C’è una luce all’orizzonte che assume le forme di una speranza. E l’augurio che tutti noi possiamo fare è quello che presto diventi una realtà concreta, tangibile. Il vaccino contro l’HIV.
Come accennato nel nostro precedente articolo riguardante l’Aids e il suo virus, la strada tracciata dai vaccini anti Covid ha aperto possibilità anche ad altre malattie, tra cui quella derivata dal virus dell’immunodeficienza.
Un recentissimo studio, infatti, ha dato risultati incoraggianti per cercare di rendere reale uno degli obiettivi dichiarati dall’Oms: debellare l’Aids entro il 2030. Quando si ha a che fare con la scienza, si sa, è sempre meglio però tenere i piedi per terra e attenersi a fatti concreti, specialmente se si tratta di una malattia per la quale sono stati fatti molteplici tentativi nella ricerca di una cura; ciononostante, a volte, sognare non costa nulla.
Tecnologia nuova
La tecnologia usata per produrre i vaccini contro il coronavirus è una tecnologia nuova, su cui gli scienziati studiano da anni; la pandemia ha accelerato i tempi, portando i governi a un investimento forse mai visto prima nella storia dell’uomo. Ma in cosa consiste esattamente?
Una parola: Rna messaggero (mRna). L’mRna è una molecola di Rna a filamento unico complementare a uno dei filamenti di DNA di un gene. E, nello specifico, qual è la sua funzione? In sintesi dice al corpo come produrre le proteine. Quindi questi particolari vaccini istruiscono le cellule a produrre determinate proteine da un virus o da un altro microbo. Tale processo innesca la risposta del sistema immunitario che, a sua volta, dà vita ad anticorpi e specifiche cellule che proteggono dall’infezione qualora il virus vero e proprio entrasse nel corpo.

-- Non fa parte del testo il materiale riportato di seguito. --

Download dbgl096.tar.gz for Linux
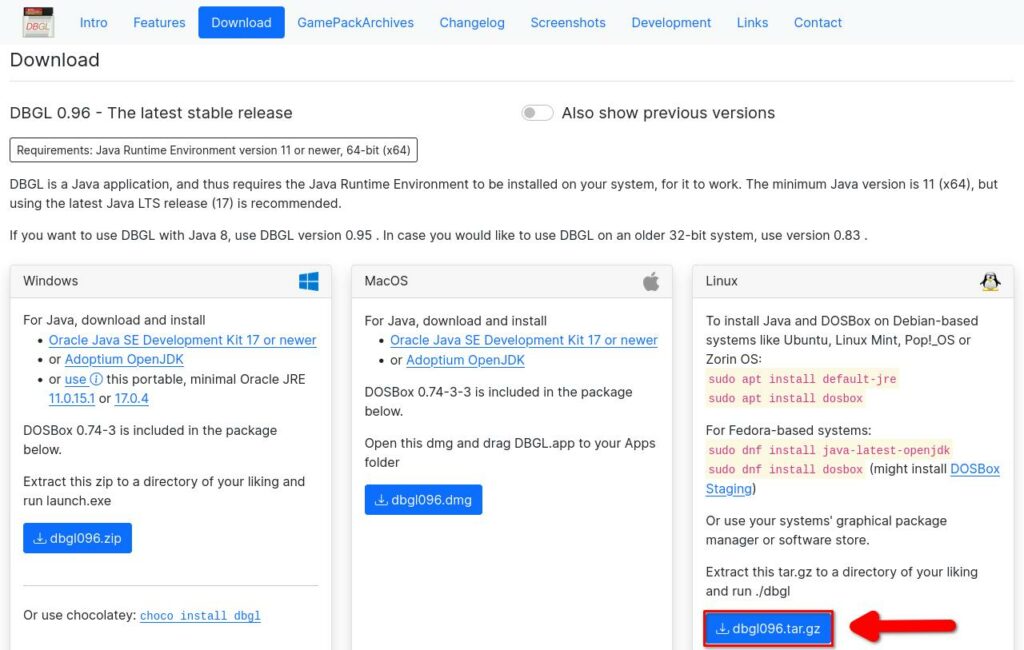This screenshot has height=650, width=1024. coord(767,629)
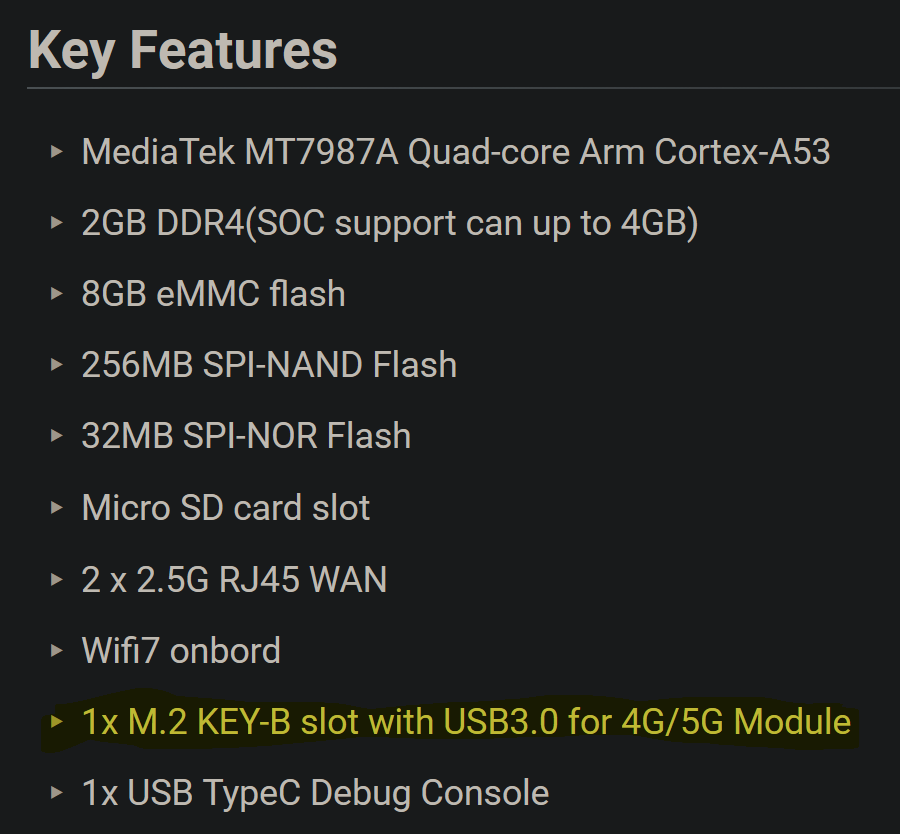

Un vaccino a tinte tricolori
In tutto questo c’è una buona parte di Italia. Il team di scienziati, infatti, è stato guidato da Paolo Lusso del NIAID (National Institute of Allergy and Infectious Diseases).
Cosa hanno fatto, dunque, il Dott. Lusso e i suoi ricercatori? Hanno sviluppato e testato un vaccino mRna su alcuni animali, topi e successivamente macachi. Lo hanno iniettato nel muscolo, incapsulando l’mRna che codifica la glicoproteina dell’involucro dell’Hiv, l’Env (equivalente della proteina Spike del Covid-19, ma quest’ultima è meno complessa e quindi più semplice da riprodurre e contrastare) insieme alla proteina antigenica specifica del gruppo dell’Hiv, che si chiama Gag, in una nanoparticella lipidica per produrre così virus simili a particelle (VLP) in vivo, che non causano infezioni perchè mancano del codice genetico completo del virus dell’immunodeficienza; ma sono risultate efficaci in quanto hanno provocato risposte immunitarie simili a quelle causate dall’infezione da Hiv. I primi test, come detto, sono stati eseguiti sui topi. Dopo due iniezioni gli animali hanno sviluppato anticorpi in grado di neutralizzare l’Hiv. E già questo rappresenta un apparente miglioramento rispetto ai precedenti vaccini. Successivamente, si è deciso di procedere con le sperimentazioni sui macachi, ai quali è stato iniettato lo SHIV, ossia un ibrido dell’Hiv adattato per le scimmie. Anche in questo caso, i primati sono stati in grado di sviluppare gli anticorpi necessari per neutralizzare diversi ceppi di Hiv. Non solo: il vaccino sperimentale ha provocato altre risposte positive, come i linfociti T Helper, che aiutano altre cellule immunitarie. Dopo tredici settimane di inoculazione del virus, due macachi immunizzati su sette sono rimasti non infetti. Gli altri hanno avuto un ritardo nell’infezione, in media dopo otto settimane (quelli non immunizzati infetti, in media, dopo 3 settimane). Da tutto ciò si deduce che le scimmie vaccinate avevano un rischio di infezione inferiore del 79% rispetto a quelle non vaccinate. Il corso del vaccino, nel complesso, è stato ben tollerato; ci sono stati lievi effetti collaterali. Anthony Fauci, direttore del NIAID ha affermato che ‘’questo vaccino cambia diverse caratteristiche che possono superare le carenze dei precedenti vaccini sperimentali: è un approccio promettente’’.
Dopo ulteriori perfezionamenti e test, il team prevede di condurre una sperimentazione di fase 1 su adulti sani.